Die ersten amerikanischen Truppen kamen aus der Halberstädter Straße bis zur Schäfergrabenbrücke, die Gott sei Dank nicht vermint war. Als Spitze kam ein Panzerspähwagen und ein offener Jeep mit einem aufgebauten Maschinengewehr. Als dann plötzlich aus der Stadt kommend, ein deutsches Wehrmachtsfahrzeug auftauchte, waren die Amis schnell ran und verfolgten die Flüchtenden in die Tarthuner Straße. An der Ecke Worthstrasse/Tarthuner Straße wurden ihnen noch ein paar Feuerstöße nachgesandt, wohl ohne sichtbaren Erfolg. Aber ein fünfjähriger Junge, Werner Bohne, das Kind einer Duisburger Gastfamilie, wurde auf der Straße tödlich getroffen, als er mit der Hauswirtin vom Milcheinkauf kam. Der Milchhandel Krüger lag neben Bäckerei Würpel. Die Familie Bohne wohnte Tarthuner Strasse 40 bei Familie Radau.

Beim Einzug der amerikanischen Truppen mit Panzern und weiteren Fahrzeugen wurde sofort der Breiteweg als Hauptdurchgangsstraße gesichert. Eine weitere Kolonne bewegte sich zum Rathaus, das sofort besetzt wurde.

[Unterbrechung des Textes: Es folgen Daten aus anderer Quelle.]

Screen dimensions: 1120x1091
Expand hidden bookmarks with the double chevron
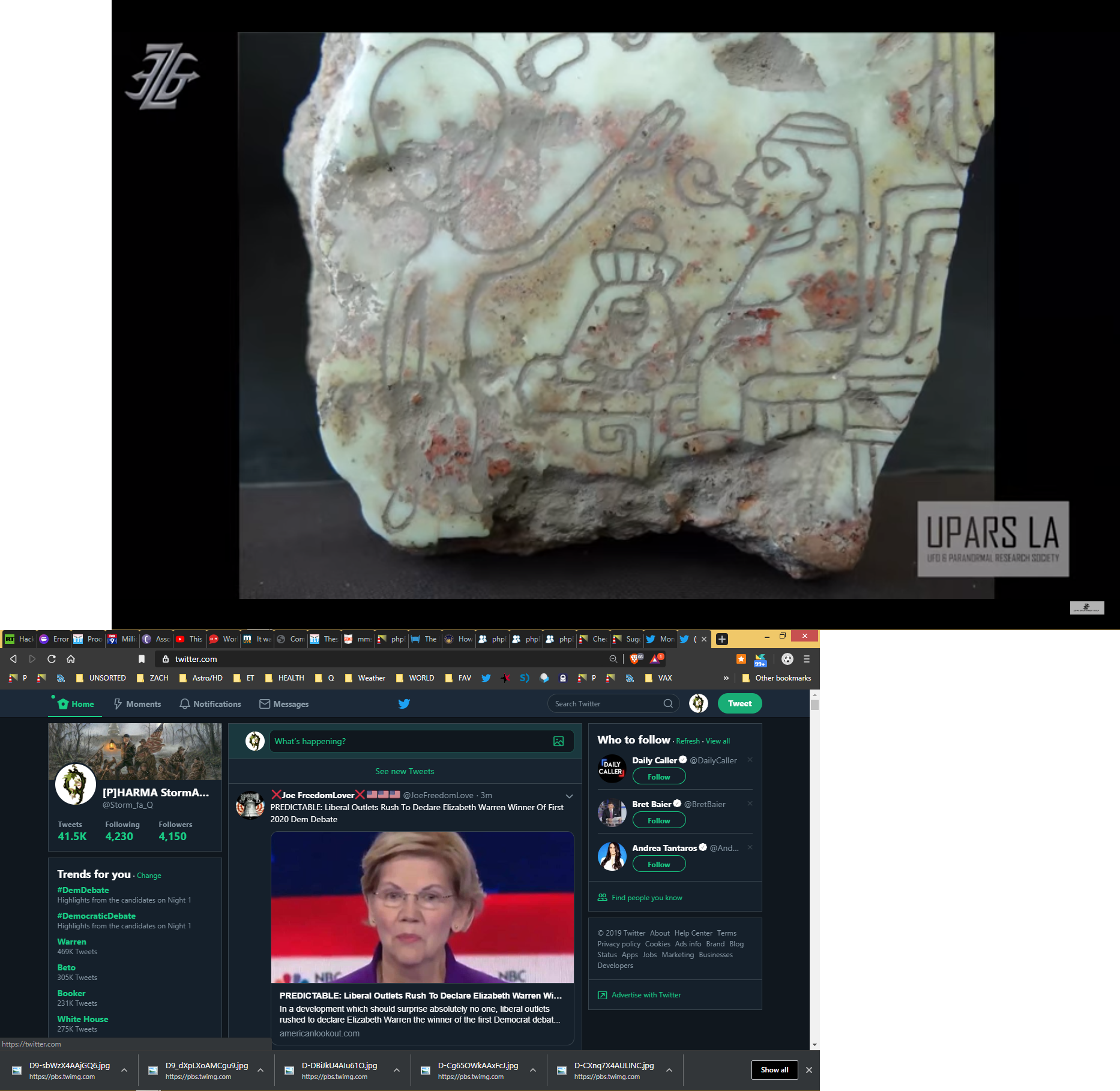click(x=726, y=678)

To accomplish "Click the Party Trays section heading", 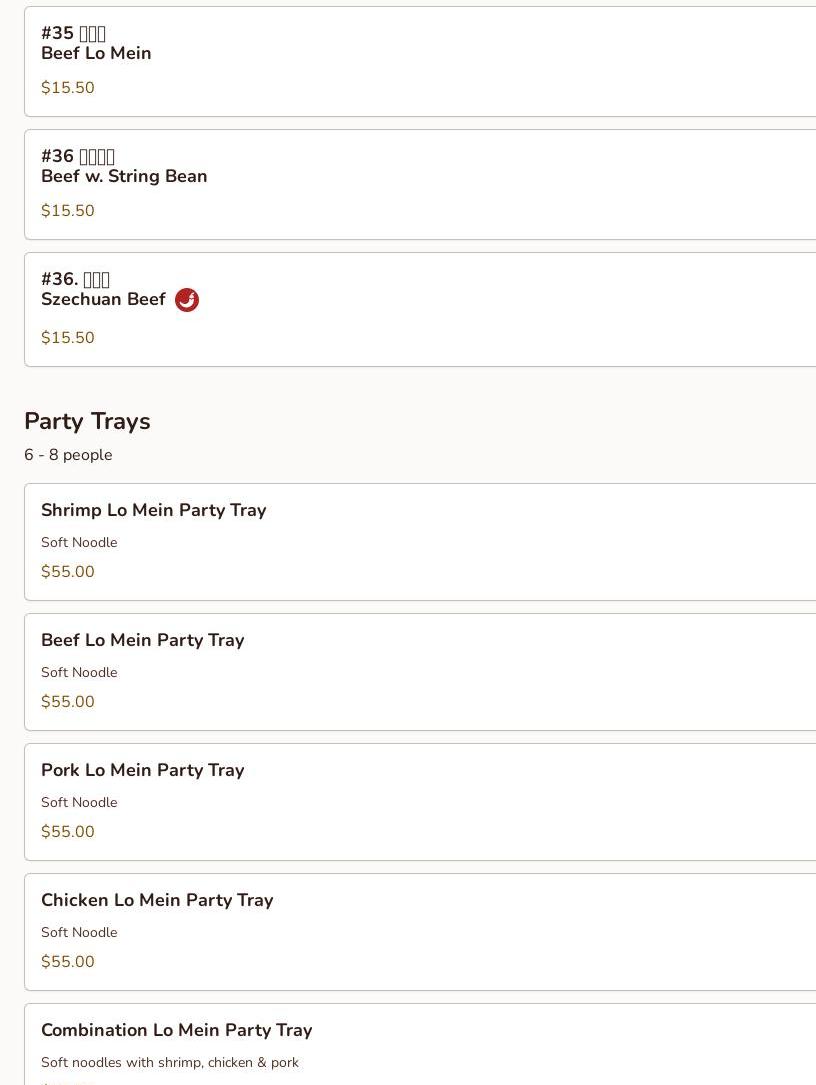I will click(87, 421).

Dort wurde die Leitung der damaligen Verwaltung, an der Spitze der Ortsgruppenleiter der NSDAP, der gleichzeitig Bürgermeister war, Otto Wesemann, verhaftet.

Otto Wesemann und sein Stellvertreter wurden abgeführt und mussten auf der Kühlerhaube eines amerikanischen Jeeps Platz nehmen und konnten nun, kreuz und quer durch Egeln gefahren, noch einmal „die Parade abnehmen“. Doch das war für die beiden Herren noch ein recht glücklicher Abgang, weil sie nach Westdeutschland verbracht, dort später entlassen und hochbetagt als frei Bürger gestorben sind, wobei über 40 kleine, harmlose Parteikader aus Egeln später im KZ- Lagern lange büßen mussten und 22 davon den Tod fanden.

Beim Einzug der amerikanischen Truppen wurde neben dem Rathaus auch die ehemalige „Commerzbank“ (heute Ärztehaus am Markt) und die Post besetzt, wo sämtliche Fernsprechleitungen zerstört wurden. Nach dem ersten Schreck löste sich schnell die Angst in Neugier auf und die Leute standen an den Straßenecken wo auch so manches Gespräch mit den Besatzern zustande kam. Die Militärverwaltung – die Kommandantur- wurde in dem repräsentativen Gebäude der „Commerzbank“ am Markt eingerichtet und nach zwei Tagen ein kommissarischer Bürgermeister gesucht der den im Amt verbliebenen Verwaltungsangestellten vorstehen sollte.

So wurde am 14. April 1945 der Pfarrer der evangelischen Stadtkirche Herr Pfarrer Adolf Strewe von der Militärregierung zum amtierenden Bürgermeister der Stadt Egeln berufen. Übrigens wurde in der Nachbargemeinde Westeregeln der katholische Pfarrer Wilhelm Ziemann ebenfalls dort zum Bürgermeister bestellt.